===== Extracted text

Bavaria came all back to the old Elector of Bavaria;
even Marlborough's "Principality of MINDELHEIM" came. [At the
Peace of Baden (corollary to UTRECHT), 1714. Elector had been
"banned" (GEACHTET, solemnly drummed out), 1706; nothing but
French pay to live upon, till he got back: died 26th February,
1726, when Karl Albert succeeded (Michaelis, ii. 255).] And the
present Kurfurst, who will not do the Pragmatic Sanction at all,--
Kurfurst Karl Albert of Baiern, our old Karl Philip of Mannheim's
genealogical "Cousin;"--we heard of abstruse colleaguings there,
tendencies to break the Pragmatic Sanction altogether, and reduce
it to waste sheepskin! Not impossible Karl Albert will go high
enough. And this Clement August the cadet, he is Kurfurst of Koln;
by good election-tactics, and favor of the French, he has managed
to succeed an Uncle here: has succeeded at Osnabruck in like
fashion;--poor old Ernst August of Osnabruck (to whom we once saw
George I. galloping to die, and who himself soon after died), his
successor is this same Clement August, the turn for a CATHOLIC
Bishop being come at Osnabruck, and the French being kind.
Kurfurst of Koln, Bishop of Osnabruck, ditto of Paderborn and
Munster, ditto now of Hildesheim; richest Pluralist of the Church.
Goes about here in a languid expensive manner; "in green coat
trimmed with narrow silver-lace, small bag-wig done with French
garniture (SCHLEIFE) in front; and has red heels to his shoes."
A lanky indolent figure, age now thirty; "tall and slouching of
person, long lean face, hook-nose, black beard, mouth somewhat
open." [Busching ( Beitrage, iv. 201-204:
from a certain Travelling Tutor's MS. DIARY of 1731; where also is
detail of the Kurfurst's mode of Dining,--elaborate but dreary,
both mode and detail). His Schloss is now the Bonn University.]
Has above one hundred and fifty chamberlains;--and, I doubt not,
is inexpressibly wearisome to Friedrich Wilhelm in his Majesty's
present mood. Patience for the moment, and politeness above all
things!--The Trio of Vigilance had no difficulty with Friedrich;
brought him on board safe again next day, and all proceeded on
their voyage; the Kurfurst in person politely escorting as far
as Koln.

Koln, famed old City of the Three Kings, with its famed Cathedral
where those three gentlemen are buried, here the Kurfurst ceases
escorting; and the flat old City is left, exciting what
reflections it can. The architectural Dilettanti of the world
gather here; St. Ursula and her Eleven Thousand Virgins were once
massacred here, your Majesty; an English Princess she, it is said.

==========
===== Data provided

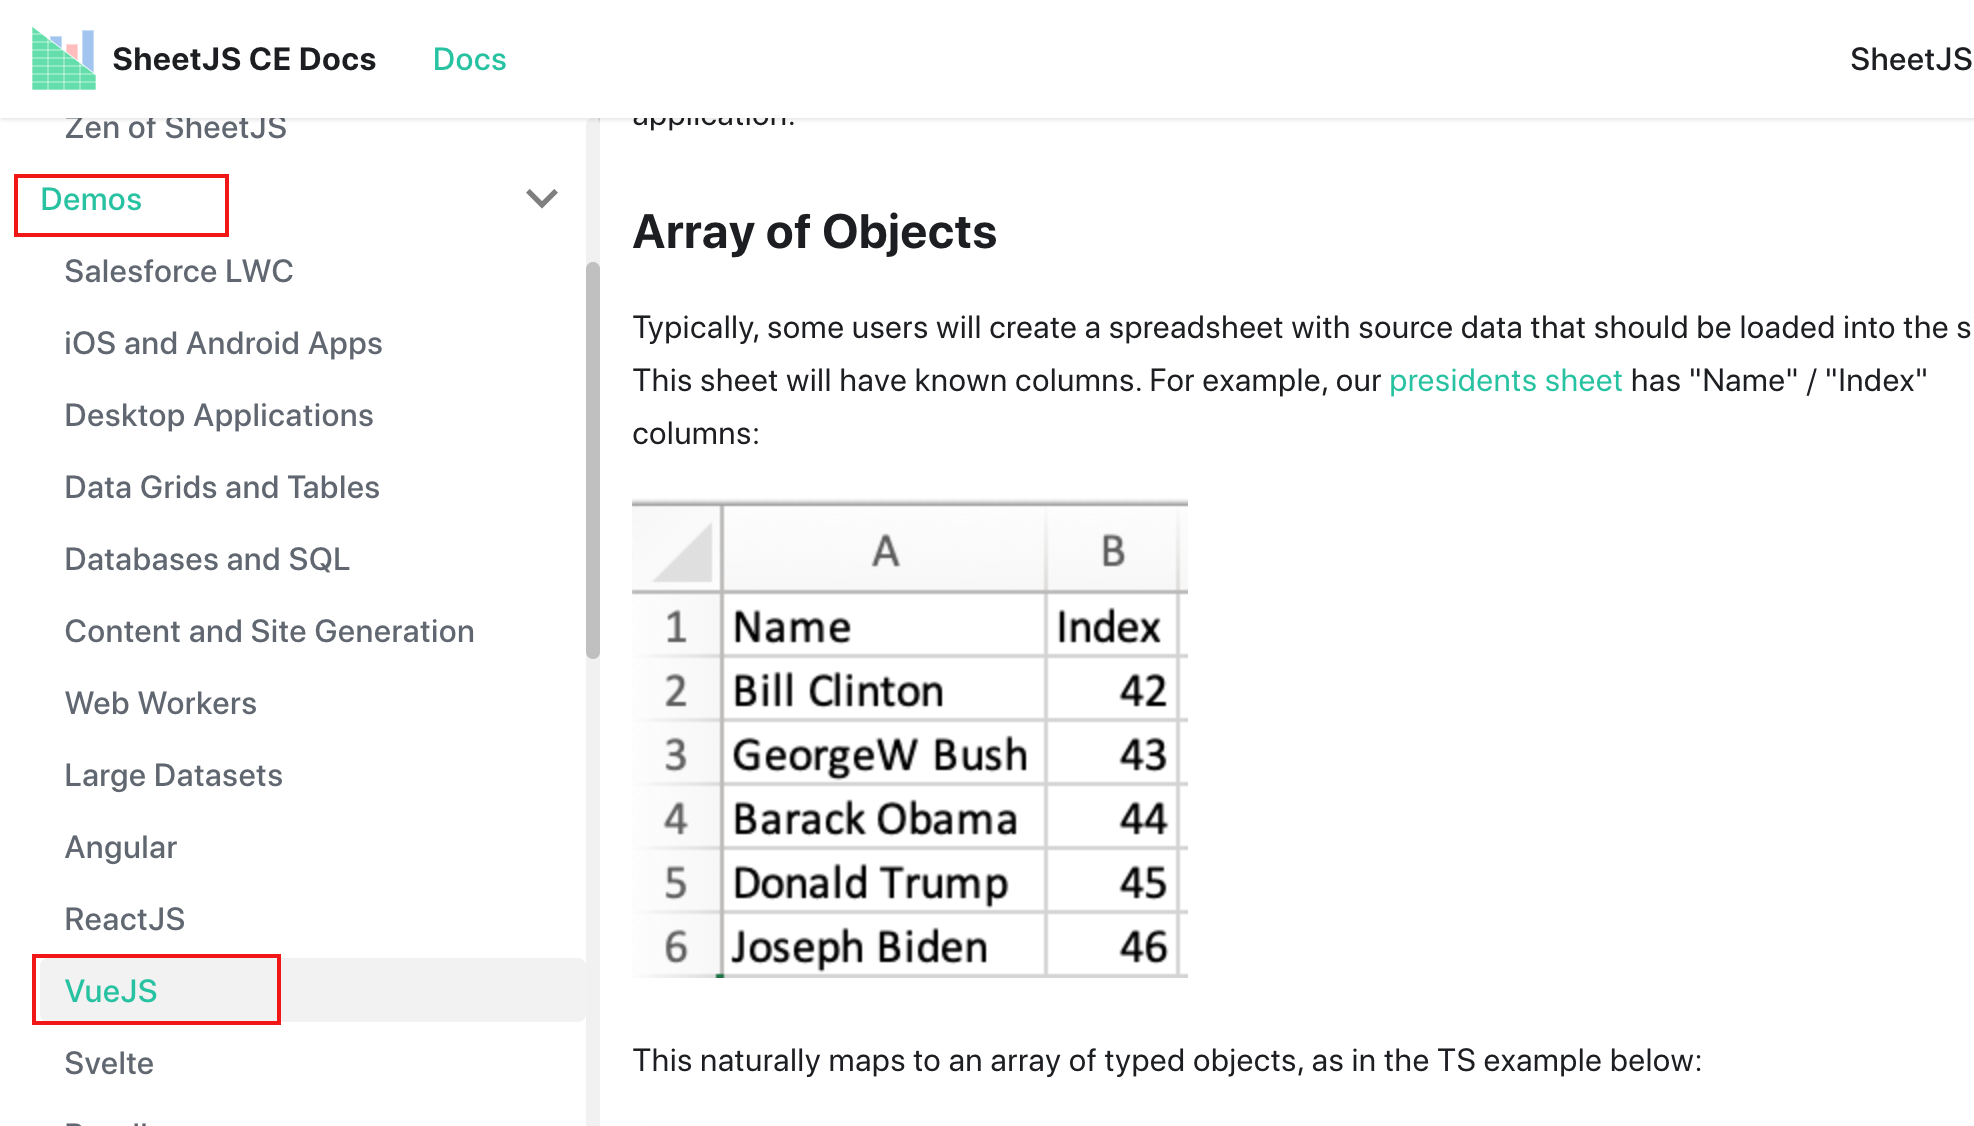
Task: Open the Large Datasets page
Action: pos(173,775)
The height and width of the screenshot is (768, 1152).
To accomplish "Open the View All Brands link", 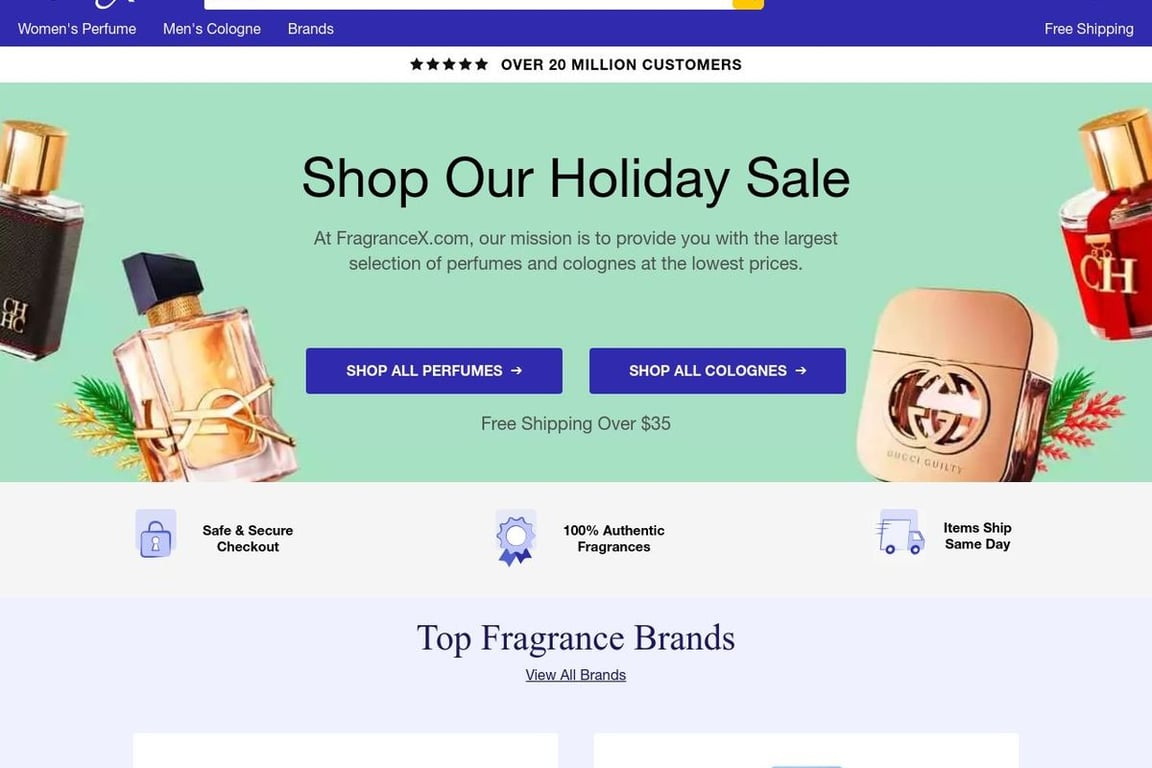I will point(576,675).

==========

Requirements ->
1. Summarize the excerpt in three sentences.
2. Please transcribe the excerpt between "Koln, famed old" and "it is said.", inclusive.
The data has no connection to the excerpt.

The replies ->
1. At the Peace of Baden, Bavaria went back to its old Elector, and his successor Karl Albert now refuses the Pragmatic Sanction altogether. Clement August, Kurfurst of Koln and bishop of Osnabruck, Paderborn, Munster and Hildesheim, is the richest pluralist of the Church: a languid, expensive, lanky man of thirty with more than one hundred and fifty chamberlains. The Trio of Vigilance brought Friedrich back on board safely the next day, the Kurfurst escorted the party as far as Koln, and the city is noted for its cathedral, where the Three Kings are buried, and as the place where St. Ursula and her Eleven Thousand Virgins were said to have been massacred.

2.
Koln, famed old City of the Three Kings, with its famed Cathedral
where those three gentlemen are buried, here the Kurfurst ceases
escorting; and the flat old City is left, exciting what
reflections it can. The architectural Dilettanti of the world
gather here; St. Ursula and her Eleven Thousand Virgins were once
massacred here, your Majesty; an English Princess she, it is said.